#### Exercices à traiter:
A: D'après le texte source, combien d'exemplaires du « Livre des commandements » le conseil décida-t-il de publier ?
B: Recopiez, dans le texte source, le passage compris entre « Une fois qu’ils » et « prophète de Dieu14. », bornes incluses.
***** Texte source *****
Une fois qu’ils arrivèrent à Kirtland, William fut pressé de parler à Joseph. Il avait plusieurs questions précises qu’il souhaitait lui soumettre mais il les garda pour lui, priant pour que Joseph les discerne et lui en révèle la réponse. William était maintenant incertain de ce qu’il devait faire de sa vie et de l’endroit où il devait aller. Sans famille, il pouvait se consacrer pleinement à l’œuvre du Seigneur. Mais une partie de lui voulait d’abord assurer son propre bien-être.
Ce soir-là, il rentra chez lui en compagnie de Joseph et lui demanda une révélation de la part du Seigneur. Il savait que de nombreuses autres personnes l’avaient fait. Joseph accepta et tandis qu’il recevait la révélation, William entendit le Seigneur répondre à chacune de ses questions. L’inquiétude céda la place à la joie. Il savait qu’il avait trouvé un prophète de Dieu14.
Quelques jours plus tard, le 1er novembre 1831, Joseph réunit un conseil de dirigeants de l’Église. Ezra Booth avait récemment publié une lettre dans un journal local accusant Joseph de faire de fausses prophéties et de cacher ses révélations au public. La lettre avait été largement diffusée et de nombreuses personnes commençaient à se méfier des saints et de leur message15.
De nombreux membres de l’Église voulaient également lire eux-mêmes la parole du Seigneur. Puisqu’il n’y avait que des exemplaires manuscrits des révélations reçues par Joseph, la plupart d’entre eux ne les connaissaient pas très bien. Les anciens qui voulaient les utiliser dans l’œuvre missionnaire devaient les recopier à la main.
Sachant cela, Joseph proposa que les révélations soient publiées dans un livre. Il était confiant qu’un tel livre aiderait les missionnaires à diffuser plus facilement la parole du Seigneur et fournirait aux voisins curieux des renseignements exacts au sujet de l’Église.
Le conseil en discuta pendant des heures. David Whitmer et quelques autres s’opposèrent à la publication des révélations, craignant qu’une divulgation plus ouverte des plans du Seigneur pour Sion ne causât des problèmes aux saints dans le comté de Jackson. Joseph et Sidney n’étaient pas du même avis, insistant sur le fait que le Seigneur voulait que l’Église publie ses paroles16.
Après délibération, le conseil se mit d’accord pour publier dix mille exemplaires d’un recueil des révélations intitulé « Livre des commandements ». Ils confièrent à Sidney, Oliver et William McLellin la tâche de rédiger une préface pour le livre des révélations et de la leur présenter plus tard dans la journée17.
***** Relevés extraits *****
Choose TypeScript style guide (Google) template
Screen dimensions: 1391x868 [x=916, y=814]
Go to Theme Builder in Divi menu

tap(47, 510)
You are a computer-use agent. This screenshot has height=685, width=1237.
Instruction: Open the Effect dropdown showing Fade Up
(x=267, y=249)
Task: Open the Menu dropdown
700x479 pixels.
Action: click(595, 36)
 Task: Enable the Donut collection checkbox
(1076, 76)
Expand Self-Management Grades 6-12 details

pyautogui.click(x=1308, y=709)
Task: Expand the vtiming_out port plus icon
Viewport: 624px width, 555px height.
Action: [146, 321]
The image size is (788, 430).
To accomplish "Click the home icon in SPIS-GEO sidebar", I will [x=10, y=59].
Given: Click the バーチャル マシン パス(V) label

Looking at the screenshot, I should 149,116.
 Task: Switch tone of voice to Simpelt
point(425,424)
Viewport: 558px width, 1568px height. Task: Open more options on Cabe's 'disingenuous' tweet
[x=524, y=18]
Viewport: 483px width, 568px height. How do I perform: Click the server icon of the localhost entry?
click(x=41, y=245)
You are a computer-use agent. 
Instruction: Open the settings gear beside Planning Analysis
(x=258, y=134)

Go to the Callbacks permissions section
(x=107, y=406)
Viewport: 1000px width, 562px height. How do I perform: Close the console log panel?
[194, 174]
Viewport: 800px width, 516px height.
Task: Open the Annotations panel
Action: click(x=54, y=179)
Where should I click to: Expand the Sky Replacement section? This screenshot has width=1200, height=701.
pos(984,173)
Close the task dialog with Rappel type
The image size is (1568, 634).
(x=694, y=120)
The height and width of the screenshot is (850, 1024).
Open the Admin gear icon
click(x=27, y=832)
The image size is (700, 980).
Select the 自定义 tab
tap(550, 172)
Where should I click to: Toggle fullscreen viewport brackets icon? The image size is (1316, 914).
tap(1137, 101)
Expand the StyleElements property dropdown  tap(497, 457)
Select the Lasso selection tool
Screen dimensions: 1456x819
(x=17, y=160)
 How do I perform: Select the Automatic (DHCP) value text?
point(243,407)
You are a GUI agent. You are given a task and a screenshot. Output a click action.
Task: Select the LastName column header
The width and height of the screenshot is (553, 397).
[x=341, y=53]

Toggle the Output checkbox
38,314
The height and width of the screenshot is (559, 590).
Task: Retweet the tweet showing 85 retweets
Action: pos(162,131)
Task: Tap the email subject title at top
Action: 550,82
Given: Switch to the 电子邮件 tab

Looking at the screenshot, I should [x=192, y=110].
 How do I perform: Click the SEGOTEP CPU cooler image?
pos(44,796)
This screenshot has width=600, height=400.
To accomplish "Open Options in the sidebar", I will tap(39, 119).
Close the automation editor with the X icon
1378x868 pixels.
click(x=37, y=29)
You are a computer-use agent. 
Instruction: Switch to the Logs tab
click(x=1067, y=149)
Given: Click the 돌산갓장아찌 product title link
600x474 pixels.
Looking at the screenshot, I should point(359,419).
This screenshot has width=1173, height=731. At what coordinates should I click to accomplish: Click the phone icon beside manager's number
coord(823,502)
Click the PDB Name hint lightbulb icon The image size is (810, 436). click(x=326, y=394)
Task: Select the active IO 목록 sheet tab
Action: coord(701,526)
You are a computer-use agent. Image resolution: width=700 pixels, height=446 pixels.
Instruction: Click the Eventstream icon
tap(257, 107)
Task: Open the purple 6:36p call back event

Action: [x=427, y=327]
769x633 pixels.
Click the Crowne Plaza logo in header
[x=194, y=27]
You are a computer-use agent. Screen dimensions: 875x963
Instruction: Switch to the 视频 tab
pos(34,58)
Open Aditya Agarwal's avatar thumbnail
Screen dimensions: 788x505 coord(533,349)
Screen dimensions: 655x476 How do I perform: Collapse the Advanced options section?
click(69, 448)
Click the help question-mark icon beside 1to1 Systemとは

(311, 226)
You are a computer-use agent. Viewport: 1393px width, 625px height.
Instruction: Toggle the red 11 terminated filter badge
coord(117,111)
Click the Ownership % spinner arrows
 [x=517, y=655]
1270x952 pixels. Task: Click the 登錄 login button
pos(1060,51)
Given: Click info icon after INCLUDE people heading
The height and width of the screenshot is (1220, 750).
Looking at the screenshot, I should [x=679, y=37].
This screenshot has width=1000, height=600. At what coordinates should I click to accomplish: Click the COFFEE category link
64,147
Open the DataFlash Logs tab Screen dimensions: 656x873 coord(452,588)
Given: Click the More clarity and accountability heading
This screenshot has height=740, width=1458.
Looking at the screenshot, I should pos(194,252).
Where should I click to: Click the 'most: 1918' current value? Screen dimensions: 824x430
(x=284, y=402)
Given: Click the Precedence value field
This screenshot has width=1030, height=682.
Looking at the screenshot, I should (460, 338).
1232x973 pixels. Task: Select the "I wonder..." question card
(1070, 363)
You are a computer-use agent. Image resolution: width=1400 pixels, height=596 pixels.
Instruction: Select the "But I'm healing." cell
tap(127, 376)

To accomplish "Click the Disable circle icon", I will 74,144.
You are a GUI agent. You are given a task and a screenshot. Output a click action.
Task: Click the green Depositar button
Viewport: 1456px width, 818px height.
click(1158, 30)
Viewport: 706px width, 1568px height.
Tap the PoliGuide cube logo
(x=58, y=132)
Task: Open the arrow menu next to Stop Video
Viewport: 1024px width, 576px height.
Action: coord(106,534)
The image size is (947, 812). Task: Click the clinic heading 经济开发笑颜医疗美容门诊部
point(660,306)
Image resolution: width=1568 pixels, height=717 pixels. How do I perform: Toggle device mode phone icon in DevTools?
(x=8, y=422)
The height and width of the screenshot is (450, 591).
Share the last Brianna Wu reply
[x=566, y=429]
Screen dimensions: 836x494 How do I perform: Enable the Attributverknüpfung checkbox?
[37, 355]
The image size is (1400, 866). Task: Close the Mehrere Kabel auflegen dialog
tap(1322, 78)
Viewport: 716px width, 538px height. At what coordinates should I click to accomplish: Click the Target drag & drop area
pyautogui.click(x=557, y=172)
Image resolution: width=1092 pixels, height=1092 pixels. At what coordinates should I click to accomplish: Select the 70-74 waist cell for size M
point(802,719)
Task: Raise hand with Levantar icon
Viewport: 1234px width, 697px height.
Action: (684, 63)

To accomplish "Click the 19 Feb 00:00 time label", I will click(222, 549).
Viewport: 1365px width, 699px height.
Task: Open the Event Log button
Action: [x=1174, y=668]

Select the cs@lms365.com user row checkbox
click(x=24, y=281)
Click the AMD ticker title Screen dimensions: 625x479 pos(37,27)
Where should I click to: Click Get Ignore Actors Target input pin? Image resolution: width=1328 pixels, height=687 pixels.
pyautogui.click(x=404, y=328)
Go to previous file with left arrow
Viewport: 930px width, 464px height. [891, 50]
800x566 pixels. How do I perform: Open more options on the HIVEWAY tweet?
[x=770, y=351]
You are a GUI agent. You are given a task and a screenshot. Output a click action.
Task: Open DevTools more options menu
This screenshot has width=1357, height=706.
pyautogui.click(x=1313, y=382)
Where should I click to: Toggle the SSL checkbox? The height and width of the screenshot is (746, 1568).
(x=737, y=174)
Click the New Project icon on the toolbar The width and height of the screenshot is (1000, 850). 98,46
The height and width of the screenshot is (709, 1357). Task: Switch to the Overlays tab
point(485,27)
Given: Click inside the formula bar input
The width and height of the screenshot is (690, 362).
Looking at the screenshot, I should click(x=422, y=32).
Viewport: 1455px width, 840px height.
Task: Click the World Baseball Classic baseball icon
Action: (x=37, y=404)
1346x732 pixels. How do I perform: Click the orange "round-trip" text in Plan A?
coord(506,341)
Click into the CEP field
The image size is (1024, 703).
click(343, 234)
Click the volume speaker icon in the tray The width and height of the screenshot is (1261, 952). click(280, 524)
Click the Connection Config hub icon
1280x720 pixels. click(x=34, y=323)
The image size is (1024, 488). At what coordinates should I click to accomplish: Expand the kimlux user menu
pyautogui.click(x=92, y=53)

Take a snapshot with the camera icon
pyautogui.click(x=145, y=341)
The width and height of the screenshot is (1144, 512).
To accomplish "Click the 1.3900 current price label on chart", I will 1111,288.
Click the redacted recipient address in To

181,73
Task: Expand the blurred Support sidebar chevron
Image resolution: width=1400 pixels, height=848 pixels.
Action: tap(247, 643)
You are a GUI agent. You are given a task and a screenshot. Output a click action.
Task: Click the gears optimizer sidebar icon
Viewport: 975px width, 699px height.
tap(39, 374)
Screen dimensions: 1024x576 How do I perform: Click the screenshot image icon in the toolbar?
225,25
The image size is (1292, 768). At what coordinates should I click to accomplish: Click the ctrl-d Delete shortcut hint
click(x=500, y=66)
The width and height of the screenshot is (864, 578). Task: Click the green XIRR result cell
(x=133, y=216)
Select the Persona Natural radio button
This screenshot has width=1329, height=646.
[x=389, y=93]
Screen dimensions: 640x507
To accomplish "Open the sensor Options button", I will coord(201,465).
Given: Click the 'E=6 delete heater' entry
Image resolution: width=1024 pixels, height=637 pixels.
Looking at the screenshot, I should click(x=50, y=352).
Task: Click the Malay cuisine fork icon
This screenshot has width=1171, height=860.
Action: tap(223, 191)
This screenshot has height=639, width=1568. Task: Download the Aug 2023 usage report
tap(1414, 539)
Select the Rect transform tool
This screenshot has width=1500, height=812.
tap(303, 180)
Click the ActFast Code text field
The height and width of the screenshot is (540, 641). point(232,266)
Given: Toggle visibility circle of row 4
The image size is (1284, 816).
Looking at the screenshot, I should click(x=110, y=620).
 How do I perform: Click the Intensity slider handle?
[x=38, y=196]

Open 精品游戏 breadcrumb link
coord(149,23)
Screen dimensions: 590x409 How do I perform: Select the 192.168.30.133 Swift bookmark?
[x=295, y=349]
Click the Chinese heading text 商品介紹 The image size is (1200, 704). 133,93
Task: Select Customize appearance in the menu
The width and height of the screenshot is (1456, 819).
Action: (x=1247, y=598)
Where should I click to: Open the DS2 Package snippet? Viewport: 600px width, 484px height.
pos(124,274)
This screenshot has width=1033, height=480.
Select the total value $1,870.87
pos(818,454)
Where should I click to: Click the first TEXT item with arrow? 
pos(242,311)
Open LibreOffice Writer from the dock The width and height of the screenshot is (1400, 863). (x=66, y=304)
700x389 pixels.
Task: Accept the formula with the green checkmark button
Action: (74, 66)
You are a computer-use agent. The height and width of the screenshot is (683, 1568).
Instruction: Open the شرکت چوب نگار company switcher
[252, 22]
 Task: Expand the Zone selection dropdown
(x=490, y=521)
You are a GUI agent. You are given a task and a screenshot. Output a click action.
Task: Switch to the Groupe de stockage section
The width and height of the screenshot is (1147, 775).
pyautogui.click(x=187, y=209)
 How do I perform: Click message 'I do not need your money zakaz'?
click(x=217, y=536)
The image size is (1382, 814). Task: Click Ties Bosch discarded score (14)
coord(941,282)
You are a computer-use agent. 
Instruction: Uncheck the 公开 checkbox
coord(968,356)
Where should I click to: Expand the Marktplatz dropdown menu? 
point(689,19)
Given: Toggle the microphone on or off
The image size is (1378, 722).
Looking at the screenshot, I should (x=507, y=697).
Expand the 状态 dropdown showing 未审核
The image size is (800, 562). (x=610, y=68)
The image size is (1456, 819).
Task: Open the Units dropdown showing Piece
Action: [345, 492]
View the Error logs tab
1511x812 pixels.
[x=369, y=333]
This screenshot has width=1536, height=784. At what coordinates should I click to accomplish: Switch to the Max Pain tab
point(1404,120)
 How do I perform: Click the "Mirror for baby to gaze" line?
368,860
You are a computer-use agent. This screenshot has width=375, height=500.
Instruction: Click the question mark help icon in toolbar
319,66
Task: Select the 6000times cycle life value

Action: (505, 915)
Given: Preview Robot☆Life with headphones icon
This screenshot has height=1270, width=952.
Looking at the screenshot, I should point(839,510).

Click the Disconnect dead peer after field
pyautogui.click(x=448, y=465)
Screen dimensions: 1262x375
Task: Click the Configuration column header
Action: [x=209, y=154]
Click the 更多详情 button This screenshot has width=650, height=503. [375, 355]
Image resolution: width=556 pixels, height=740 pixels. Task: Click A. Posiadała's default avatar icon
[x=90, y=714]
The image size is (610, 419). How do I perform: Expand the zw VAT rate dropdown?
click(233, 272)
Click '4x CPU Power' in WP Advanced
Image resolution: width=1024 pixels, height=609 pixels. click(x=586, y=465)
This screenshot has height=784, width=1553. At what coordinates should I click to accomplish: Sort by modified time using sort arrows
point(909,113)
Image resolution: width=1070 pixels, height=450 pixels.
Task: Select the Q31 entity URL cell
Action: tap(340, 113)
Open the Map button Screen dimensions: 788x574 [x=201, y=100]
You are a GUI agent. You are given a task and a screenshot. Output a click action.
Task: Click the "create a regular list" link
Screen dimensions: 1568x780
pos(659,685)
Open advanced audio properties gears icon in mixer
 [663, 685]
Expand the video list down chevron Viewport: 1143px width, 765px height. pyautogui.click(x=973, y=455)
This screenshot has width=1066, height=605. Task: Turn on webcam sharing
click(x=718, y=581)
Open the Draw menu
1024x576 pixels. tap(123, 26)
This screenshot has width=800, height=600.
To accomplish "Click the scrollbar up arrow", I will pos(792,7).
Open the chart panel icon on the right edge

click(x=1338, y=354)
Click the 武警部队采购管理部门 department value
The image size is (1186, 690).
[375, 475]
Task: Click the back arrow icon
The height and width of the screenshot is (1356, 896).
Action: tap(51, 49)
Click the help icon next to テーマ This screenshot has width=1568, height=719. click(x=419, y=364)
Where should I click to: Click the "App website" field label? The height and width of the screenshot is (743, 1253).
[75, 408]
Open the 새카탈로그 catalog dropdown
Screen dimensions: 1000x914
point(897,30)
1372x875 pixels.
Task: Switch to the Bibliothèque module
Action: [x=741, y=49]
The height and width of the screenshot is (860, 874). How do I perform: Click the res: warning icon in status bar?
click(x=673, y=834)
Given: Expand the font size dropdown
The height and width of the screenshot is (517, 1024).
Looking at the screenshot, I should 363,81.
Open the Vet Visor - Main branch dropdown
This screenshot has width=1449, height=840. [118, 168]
*****
#### Réponses:
A: Dix mille exemplaires.

B:
Une fois qu’ils arrivèrent à Kirtland, William fut pressé de parler à Joseph. Il avait plusieurs questions précises qu’il souhaitait lui soumettre mais il les garda pour lui, priant pour que Joseph les discerne et lui en révèle la réponse. William était maintenant incertain de ce qu’il devait faire de sa vie et de l’endroit où il devait aller. Sans famille, il pouvait se consacrer pleinement à l’œuvre du Seigneur. Mais une partie de lui voulait d’abord assurer son propre bien-être.
Ce soir-là, il rentra chez lui en compagnie de Joseph et lui demanda une révélation de la part du Seigneur. Il savait que de nombreuses autres personnes l’avaient fait. Joseph accepta et tandis qu’il recevait la révélation, William entendit le Seigneur répondre à chacune de ses questions. L’inquiétude céda la place à la joie. Il savait qu’il avait trouvé un prophète de Dieu14.